Mashed banana: Ripe banana not only sweetens the oats naturally but also adds a soft, pudding-like texture that I LOVE in my Peanut Butter and Jelly Overnight Oats.
Peanut butter powder: A lighter way to infuse peanut butter flavor into the oats without the full richness of traditional peanut butter. It’s also a great source of protein. You can use regular peanut butter in the mix if you prefer a creamier, richer flavor. Just note it may be slightly thicker.
Jelly (for lining the jar): A layer of jelly at the bottom of the jar creates that classic “PB&J” effect when you dig your spoon in. Use your favorite flavor—raspberry, strawberry, or grape all work beautifully.
Toppings: Raspberry jam and peanut butter – for swirling!

DIRECTIONS (STEP BY STEP)
Get all your ingredients together and ready, and then mash the banana until it’s smooth.
In a glass or jar, combine the oats, milk, mashed banana, and applesauce. Stir well to blend.

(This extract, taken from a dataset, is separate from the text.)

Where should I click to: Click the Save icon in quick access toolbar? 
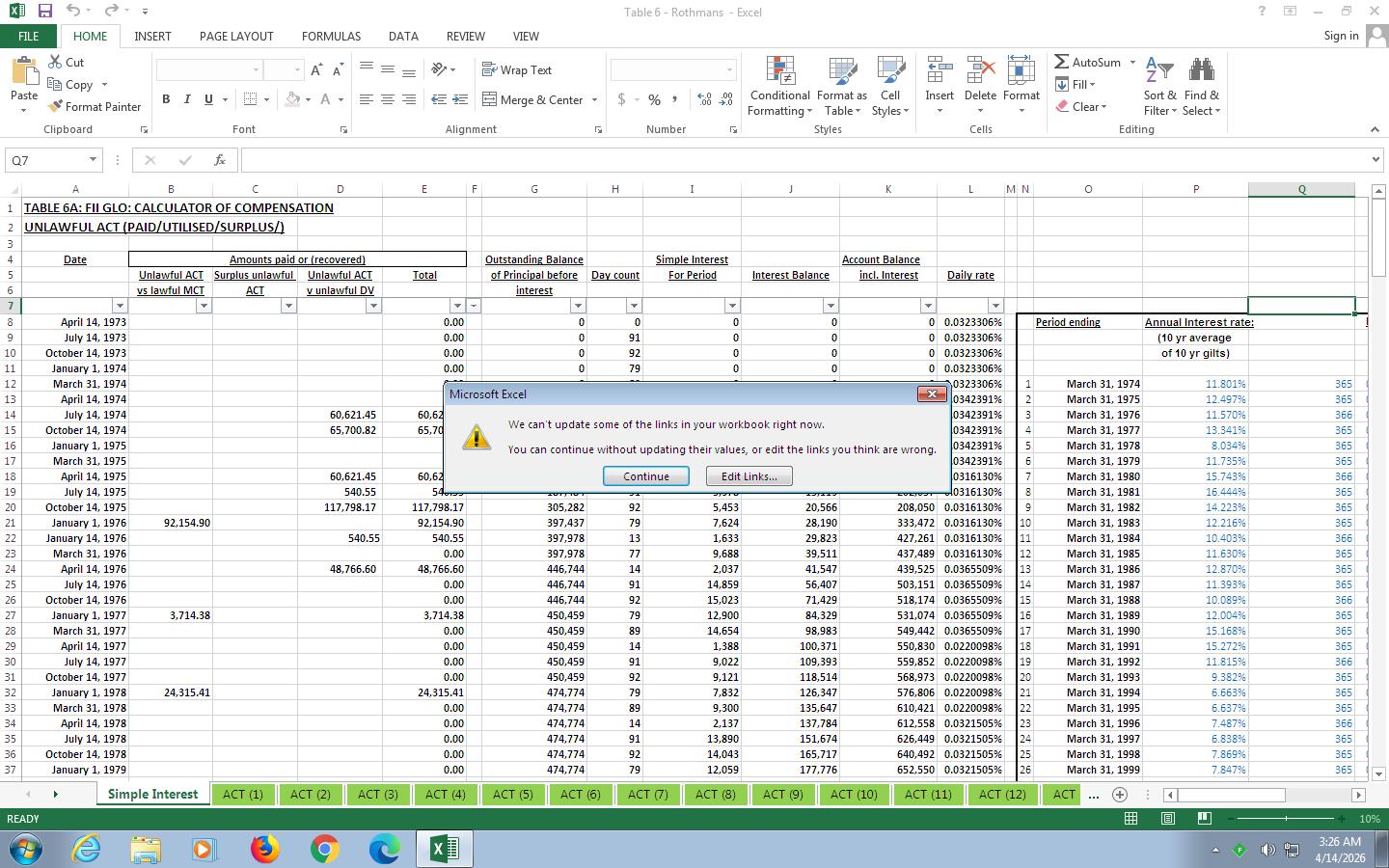click(x=44, y=12)
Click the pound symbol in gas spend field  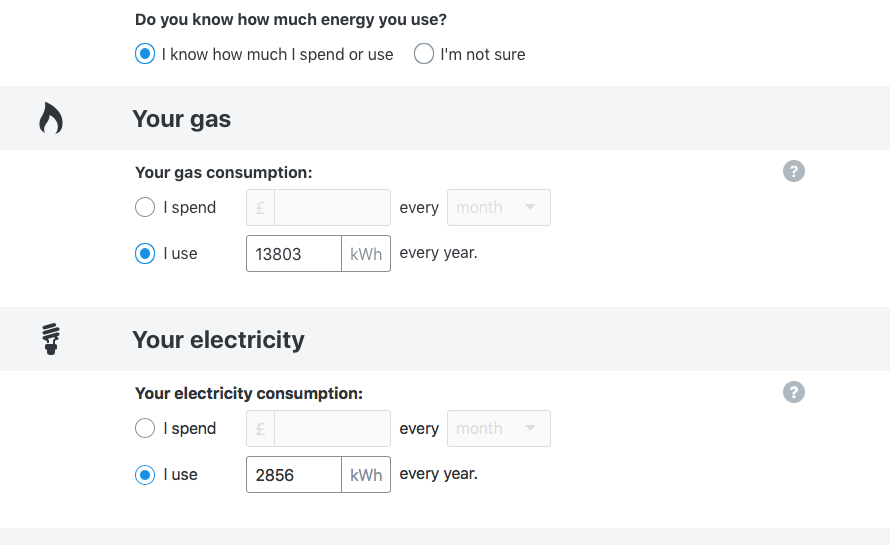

Cover and refrigerate overnight to let the oats soften and flavors meld.
In the morning, top with raspberry jam and peanut butter. Dig in and enjoy your Peanut Butter and Jelly Overnight Oats.
VARIATIONS
Swap the peanut butter powder for cocoa powder or chocolate protein powder and use cherry or strawberry jam. Top with dark chocolate chips.
Switch out peanut butter for almond butter and raspberry jam for fig jam in your gluten free overnight oats.
Add a scoop of your favorite vanilla or unflavored protein powder to the oat mixture before chilling. You may need to add extra milk to your Peanut Butter and Jelly Overnight Oats.

EXPERT TIPS & TRICKS
Double or triple the quantities of this Peanut Butter and Jelly Overnight Oats for meal prep: Just mix everything together in a bowl and divide evenly into smaller jars.
Make sure your bananas are nice and ripe. This makes such a difference to the texture and flavor.
STORAGE AND MEAL PREPPING The Peanut Butter And Jelly Overnight Oats
These overnight oats can be prepped in advance and stored in the fridge for up to 4 days—perfect for busy mornings or grab-and-go breakfasts.
Use individual jars or containers with lids for easy portioning.
I don’t recommend freezing these Peanut Butter and Jelly Overnight Oats unless you’re going to freeze just the base, without the toppings.
Can I use quick oats instead of rolled oats in my peanut butter and jelly overnight oats?
Yes, quick oats will work, but the texture will be softer and less chewy than rolled oats. Avoid steel-cut oats—they won’t soften properly without cooking.
Can I warm up Peanut Butter And Jelly Overnight Oats?
Yes! If you prefer them warm, microwave the oats in a heat-safe container for 30–60 seconds, stirring halfway through.
LOOKING FOR MORE GLUTEN FREE RECIPES

Peanut Butter And Jelly Overnight Oats (Gluten Free)
Ingredients
- 2 tbsp jelly to line the cup
- 3/4 cups of gluten free oats
- 1/4 cups of oat milk or milk of choice
- 1/4 cup applesauce
- 1 mashed bananas
- 1 tbsp pb powder
Toppings
- 1 tbsp raspberry jam
- 1 tbsp peanut butter
Instructions
- Mash 1 banana.
- In a glass, add the oats, milk, mashed banana and applesauce. Mix.
- Let sit overnight.
- In the morning add toppings and enjoy!